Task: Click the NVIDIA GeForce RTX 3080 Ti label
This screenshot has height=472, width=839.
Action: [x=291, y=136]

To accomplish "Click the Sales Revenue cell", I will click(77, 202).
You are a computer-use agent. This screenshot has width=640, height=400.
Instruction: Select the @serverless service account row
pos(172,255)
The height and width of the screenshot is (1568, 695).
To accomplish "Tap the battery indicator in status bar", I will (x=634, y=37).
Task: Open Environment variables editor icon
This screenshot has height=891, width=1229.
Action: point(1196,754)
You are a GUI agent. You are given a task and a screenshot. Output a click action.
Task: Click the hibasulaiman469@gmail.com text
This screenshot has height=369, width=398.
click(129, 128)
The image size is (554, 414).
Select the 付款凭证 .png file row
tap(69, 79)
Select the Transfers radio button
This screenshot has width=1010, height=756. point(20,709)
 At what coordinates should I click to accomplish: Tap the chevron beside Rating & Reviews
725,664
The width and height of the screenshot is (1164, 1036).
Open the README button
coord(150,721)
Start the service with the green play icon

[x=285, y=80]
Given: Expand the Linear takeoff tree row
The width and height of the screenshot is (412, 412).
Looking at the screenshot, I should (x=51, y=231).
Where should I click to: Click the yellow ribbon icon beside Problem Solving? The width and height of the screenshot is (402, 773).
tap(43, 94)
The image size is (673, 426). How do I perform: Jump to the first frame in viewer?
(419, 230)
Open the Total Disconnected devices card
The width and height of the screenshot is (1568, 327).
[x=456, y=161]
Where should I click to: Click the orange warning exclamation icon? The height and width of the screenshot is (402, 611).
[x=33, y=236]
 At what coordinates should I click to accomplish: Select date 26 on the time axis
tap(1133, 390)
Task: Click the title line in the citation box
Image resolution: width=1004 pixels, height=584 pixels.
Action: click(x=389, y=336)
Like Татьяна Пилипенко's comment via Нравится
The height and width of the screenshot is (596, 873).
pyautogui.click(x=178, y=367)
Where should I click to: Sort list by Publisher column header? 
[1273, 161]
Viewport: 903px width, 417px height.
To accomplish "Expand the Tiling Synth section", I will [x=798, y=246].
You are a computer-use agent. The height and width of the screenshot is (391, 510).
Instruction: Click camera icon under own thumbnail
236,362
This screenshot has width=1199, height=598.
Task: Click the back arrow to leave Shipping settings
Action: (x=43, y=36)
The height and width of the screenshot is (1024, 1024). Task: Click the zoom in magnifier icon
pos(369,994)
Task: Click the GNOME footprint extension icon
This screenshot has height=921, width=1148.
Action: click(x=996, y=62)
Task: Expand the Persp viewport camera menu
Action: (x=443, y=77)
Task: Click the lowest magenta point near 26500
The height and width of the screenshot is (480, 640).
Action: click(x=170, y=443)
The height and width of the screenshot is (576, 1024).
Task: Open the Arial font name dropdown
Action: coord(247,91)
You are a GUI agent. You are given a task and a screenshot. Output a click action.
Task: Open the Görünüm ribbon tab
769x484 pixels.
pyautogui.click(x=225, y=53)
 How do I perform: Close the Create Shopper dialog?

★ ★ ★

Task description: Within the entries above, find each line where "computer" appears; copy every one.

Response to this exercise:
You are a computer-use agent. This screenshot has width=640, height=400.
You are a computer-use agent. The height and width of the screenshot is (391, 510).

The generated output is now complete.